[[ LISTED RECORDS open ]]

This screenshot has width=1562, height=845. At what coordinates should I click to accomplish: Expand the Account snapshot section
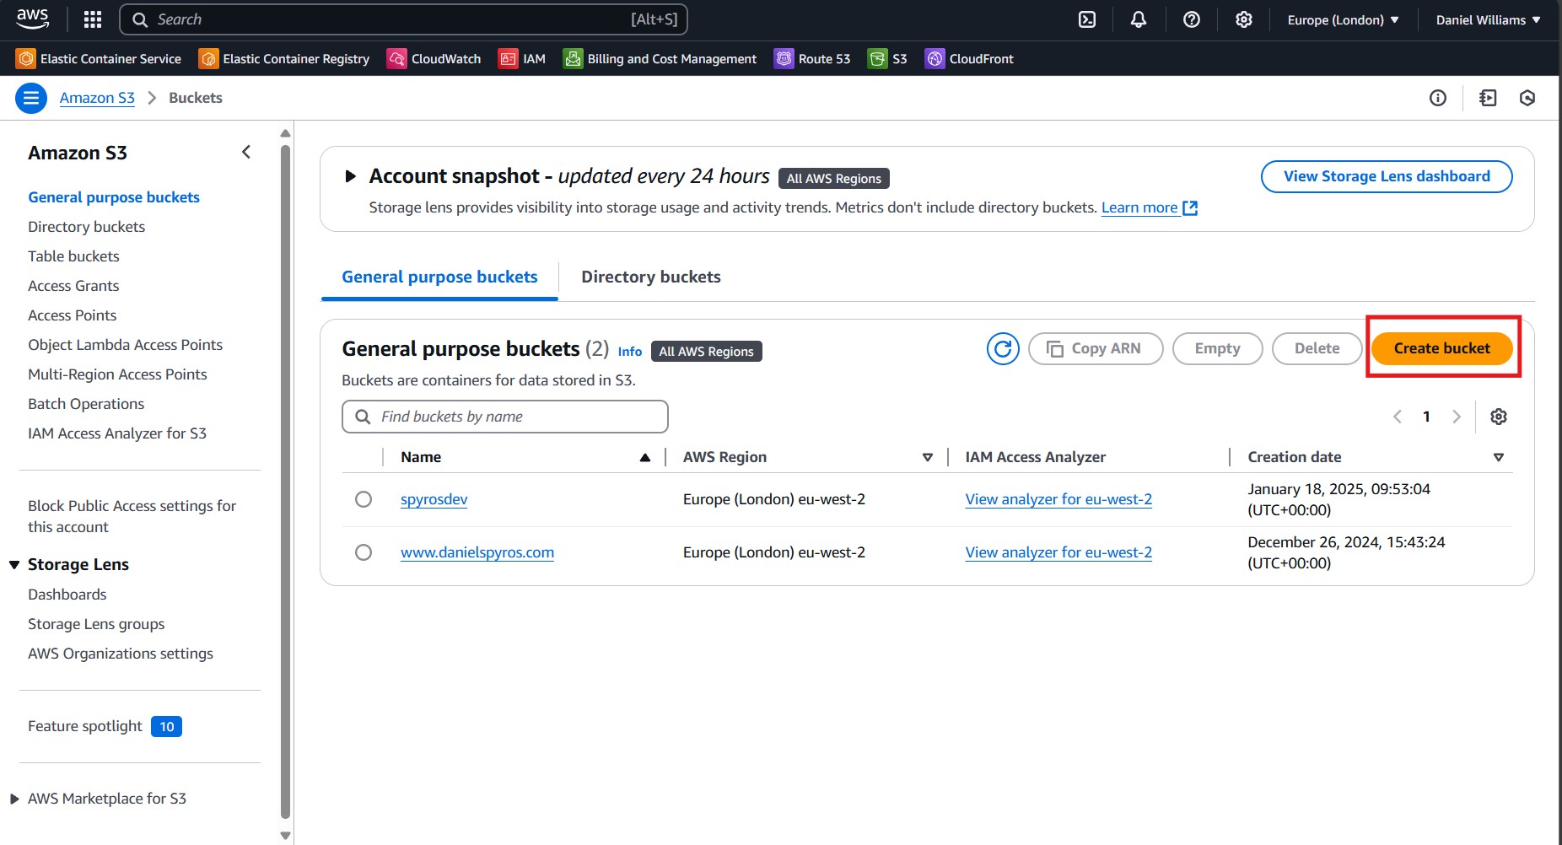point(350,176)
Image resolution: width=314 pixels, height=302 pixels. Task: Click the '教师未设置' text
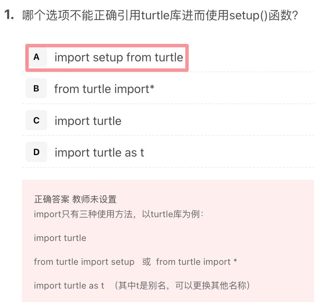[94, 199]
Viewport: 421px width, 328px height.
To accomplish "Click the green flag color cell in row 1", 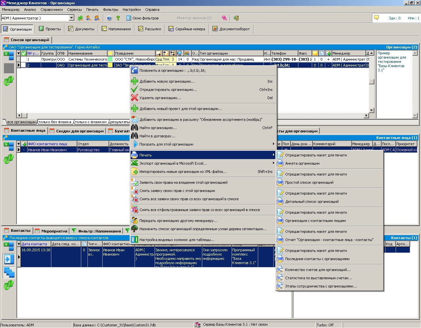I will [111, 59].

[[ LISTED RECORDS closed ]]

THE PROBLEM >> What should be set down is every line from the opening of the records through the line that contains "Viewport: 421px width, 328px height.", exactly, with pictures left out.

THE ANSWER >>
This screenshot has width=1562, height=845. At what coordinates should I click to accomplish: Expand the Account snapshot section
point(350,176)
Image resolution: width=314 pixels, height=302 pixels. Task: Click the '教师未设置' text
[94, 199]
Viewport: 421px width, 328px height.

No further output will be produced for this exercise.